Treze pessoas foram presas em flagrante na manhã desta terça-feira (21) durante a Operação Mirage, deflagrada pela Polícia Civil de Pernambuco para desarticular um grupo investigado por supostos crimes de estelionato envolvendo ativos virtuais, valores mobiliários e aplicações financeiras.
A operação foi coordenada pela Delegacia de Polícia de Repressão ao Estelionato, unidade vinculada ao Departamento de Repressão aos Crimes Patrimoniais (Depatri). As investigações tiveram início em maio de 2024 e buscaram identificar a estrutura, o funcionamento e os integrantes da organização criminosa.
De acordo com a Polícia Civil, o grupo utilizava uma estrutura com características empresariais para transmitir credibilidade e atrair investidores. As vítimas eram convencidas a aplicar recursos em uma plataforma apresentada como segura e regular, com a promessa de elevados retornos financeiros.
No decorrer das investigações, os policiais constataram indícios de que os investimentos não produziam os rendimentos anunciados, ocasionando prejuízos expressivos aos participantes do esquema. Em um dos casos apurados, a perda comunicada por uma das vítimas à polícia chegou a quase R$ 1,5 milhão.
Além das prisões em flagrante, a operação busca reunir elementos que permitam identificar a participação individual de cada investigado, dimensionar o volume financeiro movimentado pelo grupo e contabilizar o número total de pessoas lesadas.
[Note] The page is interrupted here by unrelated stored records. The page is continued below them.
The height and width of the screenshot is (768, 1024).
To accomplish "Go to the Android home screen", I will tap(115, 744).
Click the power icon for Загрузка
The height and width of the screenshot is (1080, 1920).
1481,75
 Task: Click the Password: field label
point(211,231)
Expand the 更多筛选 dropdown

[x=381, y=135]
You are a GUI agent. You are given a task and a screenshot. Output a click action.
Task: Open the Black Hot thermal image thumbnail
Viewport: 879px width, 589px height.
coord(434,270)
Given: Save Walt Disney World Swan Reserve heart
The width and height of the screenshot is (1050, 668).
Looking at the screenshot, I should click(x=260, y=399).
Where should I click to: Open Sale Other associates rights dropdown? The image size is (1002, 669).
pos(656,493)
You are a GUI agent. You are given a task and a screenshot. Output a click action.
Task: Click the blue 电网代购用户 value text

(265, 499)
Os próximos desdobramentos da investigação incluem a análise de documentos, equipamentos eletrônicos, registros financeiros e demais materiais apreendidos durante a operação. As informações coletadas servirão para aprofundar a apuração sobre a dinâmica do esquema e subsidiar o inquérito policial.
A Polícia Civil informou que as investigações continuam e que novas medidas poderão ser adotadas conforme o avanço da apuração.